In the case if you haven’t followed the discussion about “JDeveloper Vs Oracle APEX” on some of the APEX blogs out there.
How did all start?
Chris Muir, did a posting about “A career path for Oracle developers – consider JDeveloper!” some days ago. It contained some statements with high potential for a nice discussion For example that “real” developers who want to make big money and want to learn the “new” concepts “introduced” by Java should look at JDeveloper and not for example at Oracle APEX, because that’s not good for your career path.
His statements produced some echo in the APEX blogging scene. First John Scott wrote a reply posting on it, titled “JDeveloper versus APEX?” and a little bit later another follow-up by Dimitri Gielis titled “We shall not use APEX!?“. And as you can see from the comments on all three articles and a forum posting in the OTN JDeveloper forum, a discussion has started.
I haven’t posted a comment on one of the blogs yet. I first wanted to look how the “fight” about the pro’s and con’s is going on. Hmm, I still remember the good old time “IBM OS/2 vs MS Windows” – BTW, I was part of TeamOS/2
Just a quick statement from my side, I will write a real comment on Chris article.
[…] JDeveloper’s ADF will provide a higher educational stepping stone away from the old Forms market than Apex will, as it will teach you new languages, expose you to concepts of design patterns and software architecture […]
I think he is referring to the design patterns of the “Gang of Four” and he also mentions the MVC pattern. To my knowledge they are not specific to Java or .Net, … Most of them can also be used in other languages like PL/SQL. Or the MVC patter about separation of User interface and Business logic. I can’t speak for other Oracle shops, but haven’t we always written PL/SQL packages for our business logical and just called them in Oracle-Forms or in a batch job? So what is the new concept here? Sure a lot of developers just put there code into the Oracle-Forms triggers and mix UI with business logic, but so can you also do in a Java environment. Just look at the first JSP/servlet Java projects. Good software architecture has nothing to do with a development language or a platform!

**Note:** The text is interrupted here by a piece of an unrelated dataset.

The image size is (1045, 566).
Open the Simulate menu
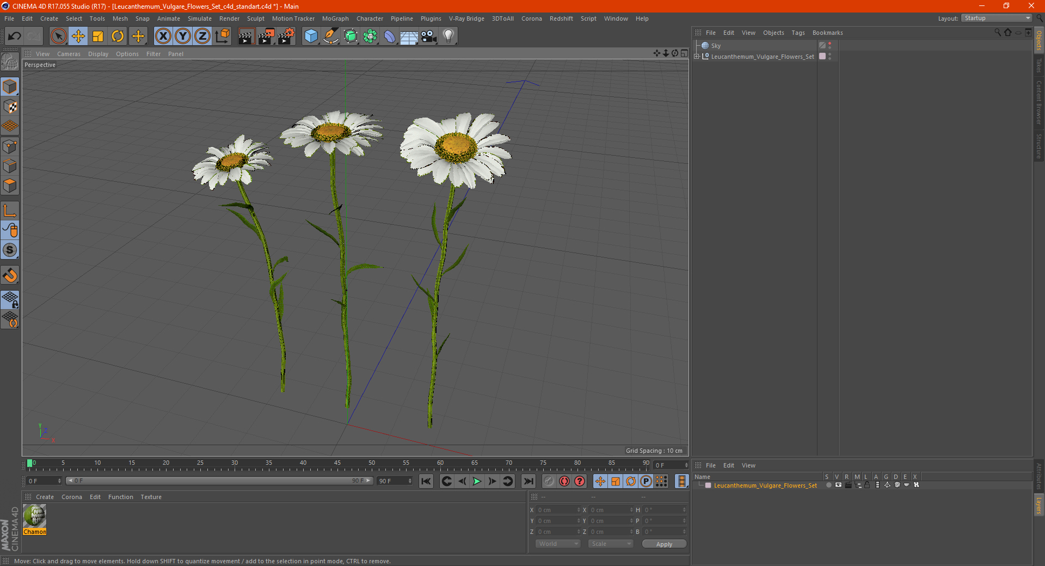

But one thing I want to mention here is that I have sometimes the impression of some “Java guys” out there (not Chris) which misinterpret some of the design/architecture patterns and who create “(database) independent” code/applications just to satisfy the technology, but without any business need.
They start to create several layers of interfaces/code between the Java business logic and the database, just to be able to say “My application is database “independent” and I can replace Oracle with XML files.”. (I don’t mention here that real database independence is really hard to achieve, just think about read consistency or locking).
I probably would understand that if you are doing product/tool development which you want to sell for different databases, but I suppose most of the Java development is done In-House. How often have you seen that the database is changed during a project??? So why all this interfaces/abstract classes/DAO’s, … (one time I counted 5 different java files/layers/interfaces/abstract classes for an entity object) just to satisfy the design patterns and the “Java” technology?
Why do Java developer tend to re-invent the wheel on the application server and don’t use the existing, proven and fast functionality of the database? I know, because then you are not “database independent”! Don’t use GROUP BY to sum up your data in the database, it’s much more fun pull all the data onto the application server and do it here… 😉
I really have the impression that a lot of code on the application server is just there to satisfy the technology or the next (Java) “hype”. But what is the result? Complex architecture, lot’s of code and unmaintainable applications… Could that be one of the reasons why Java projects sometimes tend to take a little bit longer than supposed?
Ok, my comment got a little bit longer and it’s just one area which I covered
Now my final question. When we develop an application, do we want to spend our time at satisfying the technology or do we want to solve business problems? I think APEX helps me to concentrate on the business problem. What do you think?